Theme
To address spatial violence from within a school of interior architecture is to acknowledge interior spaces as more than politically neutral backgrounds. They should be understood not as mere decors for the everyday lives of predefined identities, but as materially situated conditions that actively participate in shaping social and political interactions. Addressing Interior Violences follows Michel Foucault’s reflections in Discipline and Punish (1975) by considering interior architecture as a set of biopolitical techniques of control over bodies and subjectivities – techniques that uphold the construction of the normal subject: that is, the considered-able, white, young, human, bourgeois, heterosexual, male subject. At the same time, it also questions its mirror image: the spatial production of the monstrous, excluded, dehumanized one. Building on the writings of Lennard J. Davis (2002), this open call seeks to interrogate the role of interior spaces in perpetuating power structures organized around the modern notion of normalcy. Divided into three categories, it welcomes proposals that have the following collective aims:
- Learn the ways in which the discipline of interior architecture has historically participated in the exclusion of minoritized bodies – both human and non-human.
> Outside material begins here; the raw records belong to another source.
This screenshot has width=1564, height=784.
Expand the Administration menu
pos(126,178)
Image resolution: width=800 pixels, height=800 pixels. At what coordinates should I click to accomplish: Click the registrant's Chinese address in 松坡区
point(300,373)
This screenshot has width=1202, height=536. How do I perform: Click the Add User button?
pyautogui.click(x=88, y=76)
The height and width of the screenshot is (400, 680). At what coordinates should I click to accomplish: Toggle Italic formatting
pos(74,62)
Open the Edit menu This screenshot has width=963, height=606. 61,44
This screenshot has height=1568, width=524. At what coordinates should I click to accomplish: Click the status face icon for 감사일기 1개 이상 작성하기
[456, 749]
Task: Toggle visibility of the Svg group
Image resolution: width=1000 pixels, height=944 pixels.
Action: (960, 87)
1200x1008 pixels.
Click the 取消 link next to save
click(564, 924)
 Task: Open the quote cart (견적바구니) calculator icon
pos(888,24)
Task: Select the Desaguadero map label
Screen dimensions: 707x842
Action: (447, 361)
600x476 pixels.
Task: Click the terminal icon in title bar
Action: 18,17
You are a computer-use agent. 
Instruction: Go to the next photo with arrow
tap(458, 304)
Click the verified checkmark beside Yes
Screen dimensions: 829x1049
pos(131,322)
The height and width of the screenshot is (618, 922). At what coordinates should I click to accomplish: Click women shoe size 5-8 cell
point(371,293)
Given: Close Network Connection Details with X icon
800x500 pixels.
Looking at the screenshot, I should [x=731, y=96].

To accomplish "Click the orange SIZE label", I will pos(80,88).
- Question how contemporary interior material conditions can contribute to the perpetuation of power dynamics over certain bodies in specific contemporary contexts – and, conversely, how they might serve as tools of negotiation and resistance.
- Visibilize practices and projects that have developed methodologies aimed at overcoming these violences.
Toward Emancipatory Futures
In light of today’s geopolitical context, marked by pervasive international violence against specific bodies and subjectivities, Addressing Interior Violences stresses the urgent responsibility of interior architecture to pursue the work of many to acknowledge and deconstruct its own complicities. Engaging with postcolonial, feminist, queer and ecological perspectives seems essential, not only to understand these histories, but also to reorient the discipline toward more just and emancipatory futures. We recognize that voices marginalized by structures of gender, sexuality, race, class or ability have historically been excluded from the discipline. This call therefore explicitly encourages submissions from those positions, which are considered central to the discussion.